All this, which seems so clear and assumed for any non-virtual business, and which any experienced trader does almost intuitively without the need to draw up a formal marketing plan for his business, we find that in many cases it is not transferred to the online world. There is a gap that makes it difficult for companies that are experts in a given sector to take advantage of that experience and transfer it properly to their online presence.

The main objective of this book is to eliminate, or at least reduce, this gap and help companies, professionals and entrepreneurs to understand the peculiarities of the Web as a medium, so that they can draw up their own online marketing plan and thus find, identify and take advantage of all the possibilities of the Internet for their business as soon as possible. Opportunities such as opening new sales channels, probing alternative markets and exploring different business avenues in an environment where the recession has not yet had such a devastating effect as in the traditional economy. In fact, the entire ICT (Information and Communication Technologies) sector is emerging as the alternative that should take over from an economy that is heavily dependent on construction, manufacturing and low value-added services, and act as an engine to drive a new cycle of expansion.

There is no doubt that the Internet today represents an enormous opportunity. Companies that have learned to take advantage of the many possibilities it opens up have already seen the impact on improving competitiveness, the possibility of reaching new markets, establishing partnerships and joint ventures and taking advantage of a host of synergies that affect all elements of the value chain. We want your company to be one of them.
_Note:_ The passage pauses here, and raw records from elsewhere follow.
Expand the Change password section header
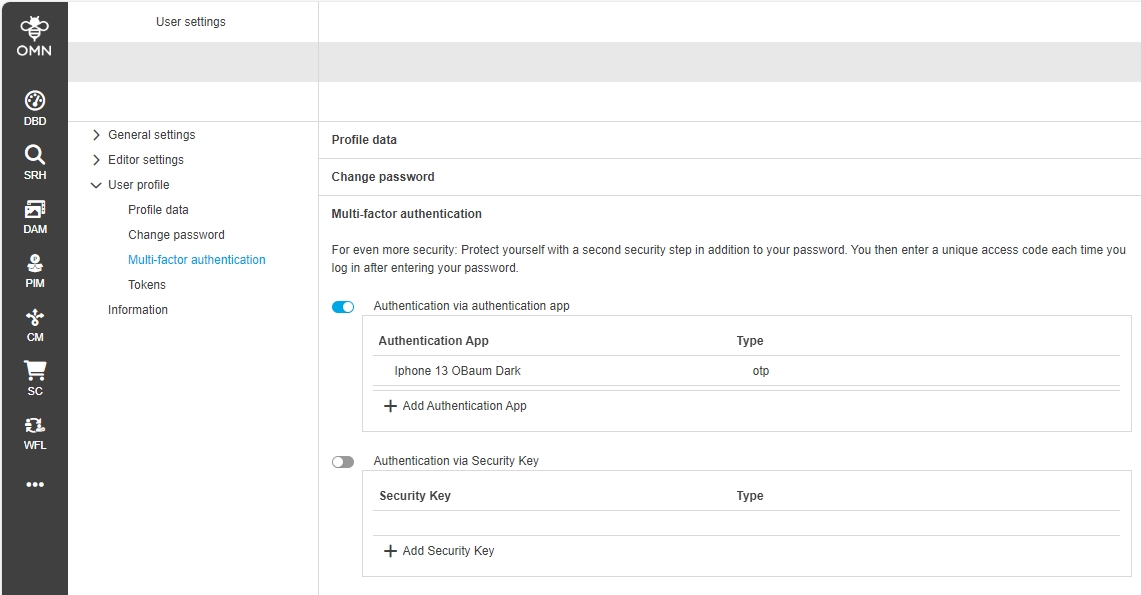The image size is (1141, 595). click(383, 177)
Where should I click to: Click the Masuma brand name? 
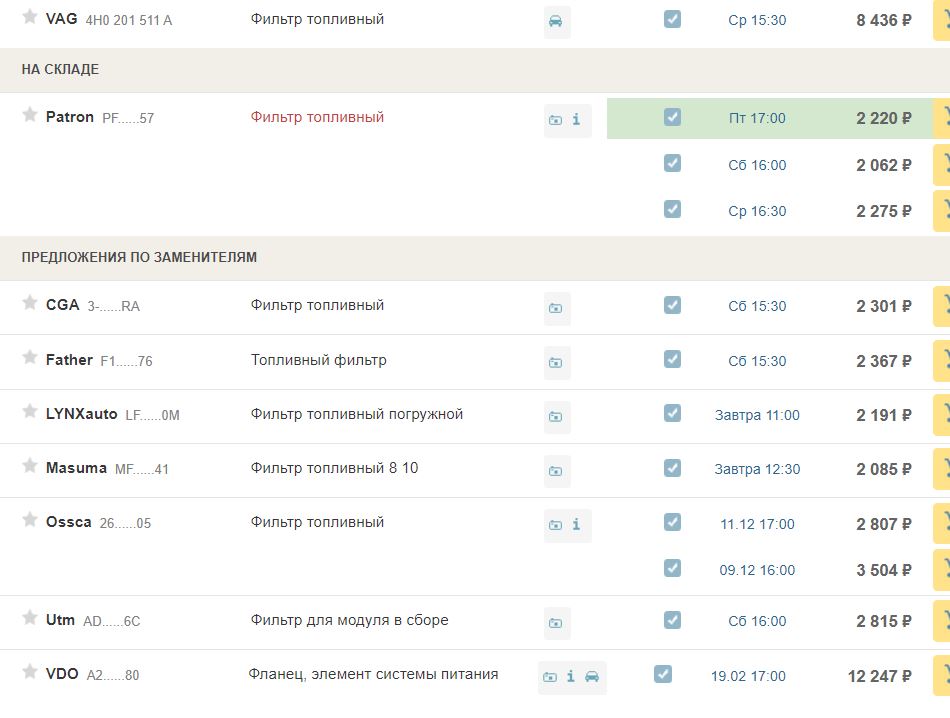click(76, 468)
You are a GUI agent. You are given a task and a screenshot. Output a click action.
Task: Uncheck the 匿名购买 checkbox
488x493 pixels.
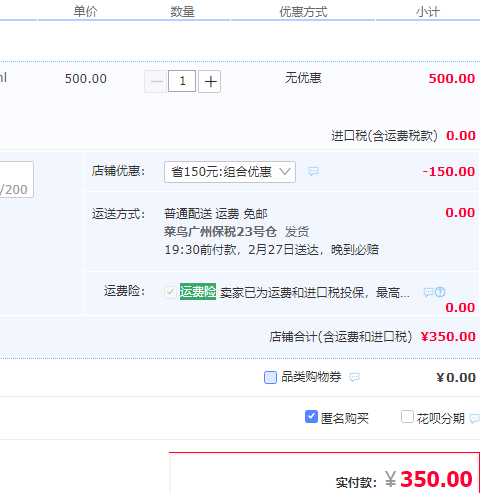[311, 417]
And this is something that starts even before having a website, at the very beginning of its development, and includes all aspects of its design, publication, promotion, exploitation and continuous improvement.
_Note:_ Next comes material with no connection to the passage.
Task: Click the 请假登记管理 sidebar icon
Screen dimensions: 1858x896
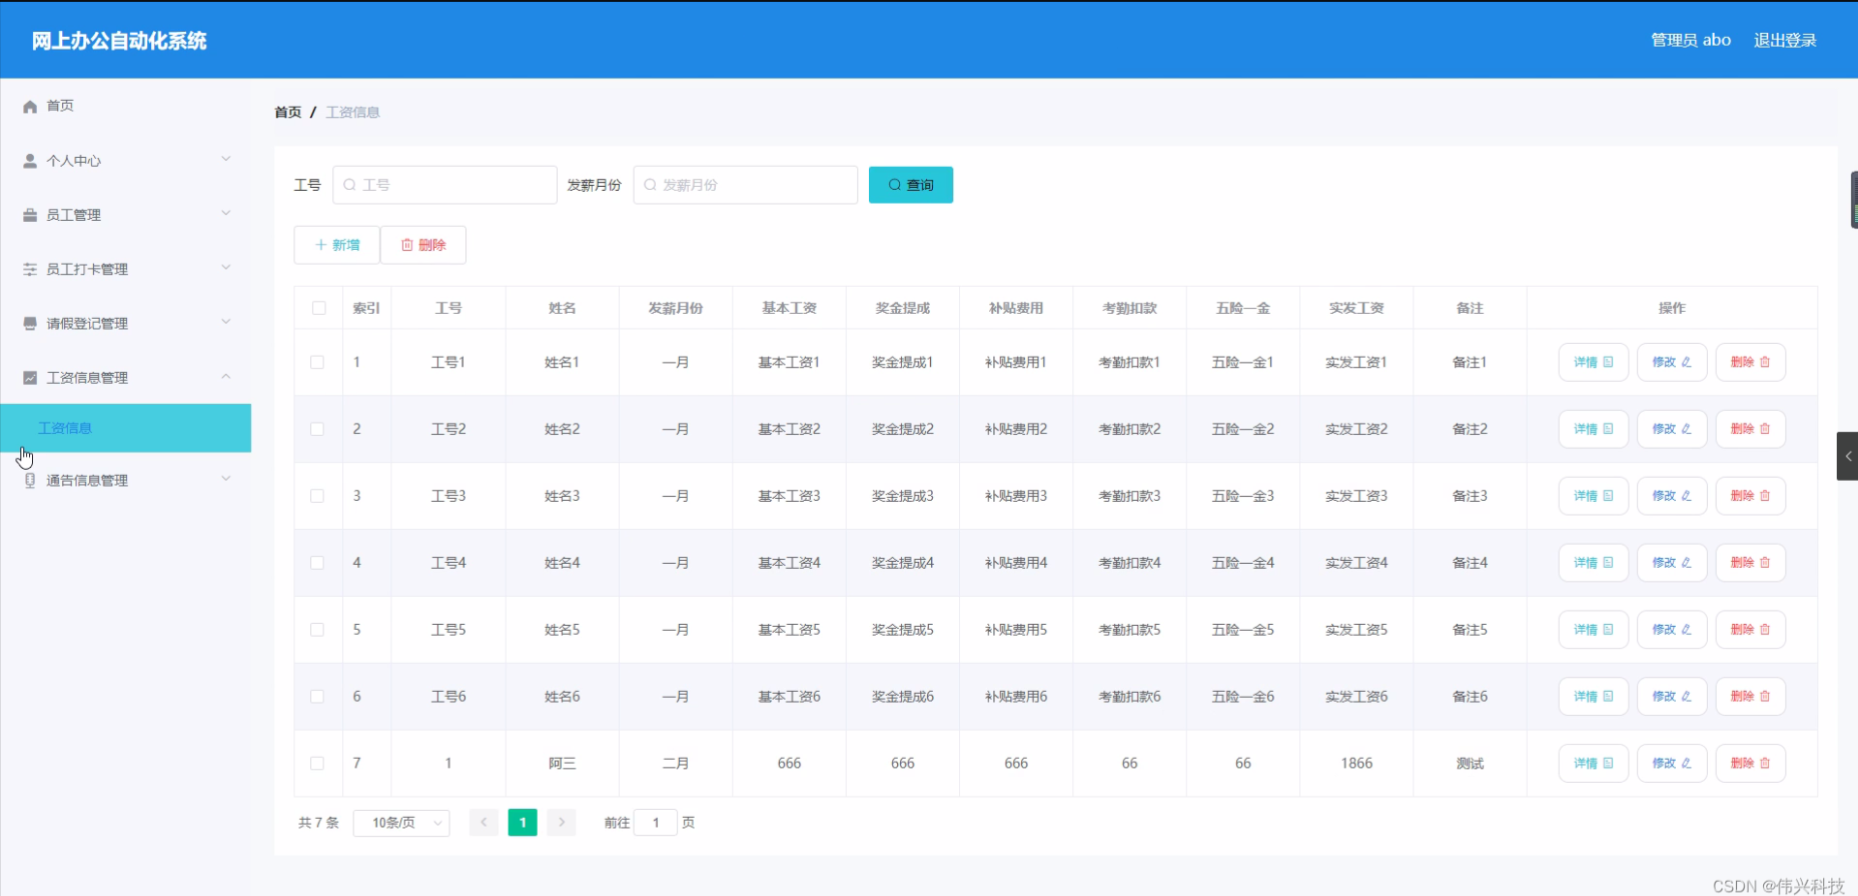Action: pyautogui.click(x=30, y=323)
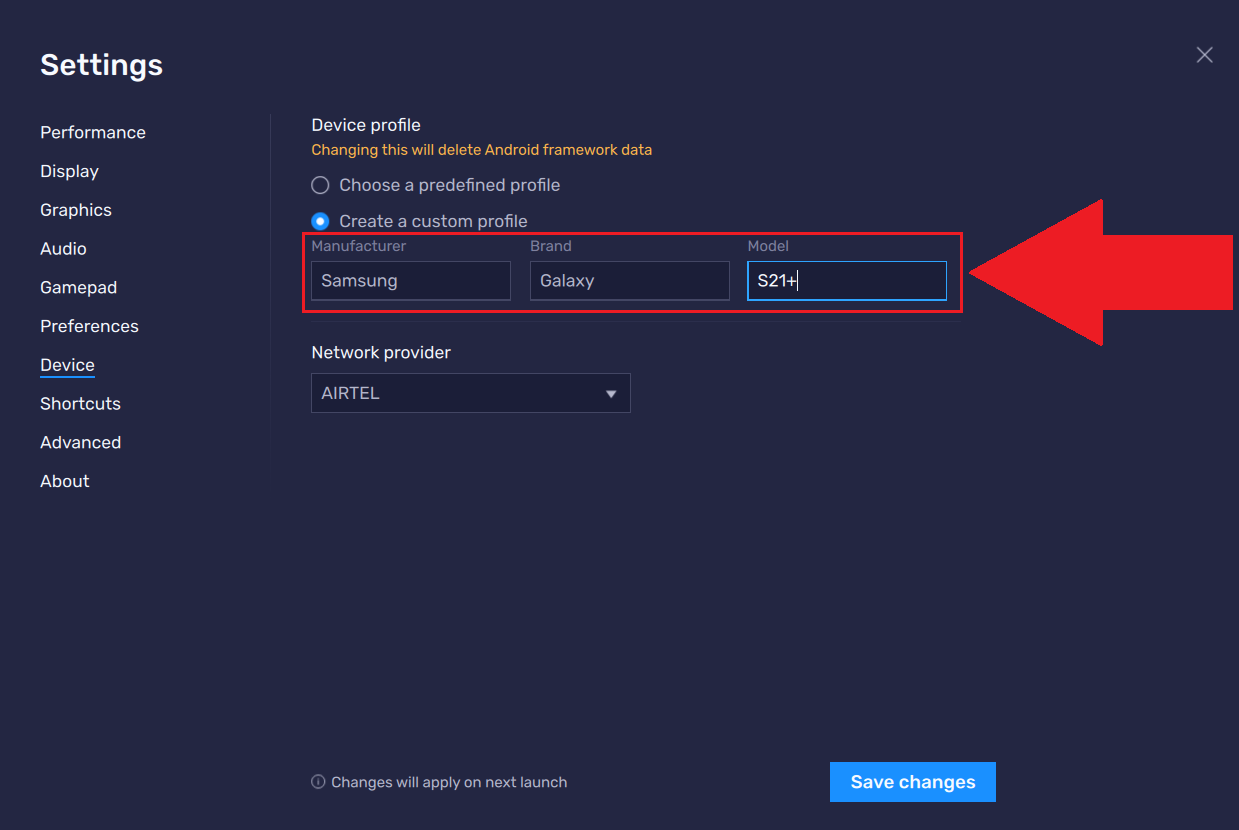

What will you find in this book?

First of all, it addresses those aspects that must be taken into account in the process of creating a high-performance Website: identification of potential customer profiles, selection of functionalities and contents, information architecture and usability, accessibility and compatibility, persuasiveness…

It then presents the different tactics for promoting one’s own Website once it has been published: how to attract quality traffic through natural positioning or sponsored links; how to measure and improve conversion into profitable customers; loyalty strategies those customers through e-mail marketing or content syndication; and how to take advantage of social networks to develop a lasting and profitable relationship.
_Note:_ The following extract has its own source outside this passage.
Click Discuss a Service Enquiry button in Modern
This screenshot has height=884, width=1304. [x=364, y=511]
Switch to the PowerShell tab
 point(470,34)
It also addresses Web analytics and market analysis, and how to leverage these indicators to make decisions that will continually improve the return on your online investment.

Who is this book aimed at?

From a methodology that most businessmen and professionals master – the marketing plan – the book takes a look at the different strategies that make up online marketing to clarify how to set objectives, how problems are diagnosed and what is the appropriate strategy in each case depending on the objectives pursued. You will find it of interest:

  • Marketing managers
  • Advertising Manager
  • Website owners and managers
  • Advertising and marketing agencies
  • Entrepreneurs
  • Programmers and Website developers
  • Online product managers

We hope that this book will be a starting point for any reader, and that it can serve as a first contact with subjects such as natural search engine positioning, usability or Web analytics. And that, within this wide range of strategies and tools, it plays a structuring role that facilitates the translation of traditional marketing concepts to the Internet environment in a natural, didactic and intuitive way.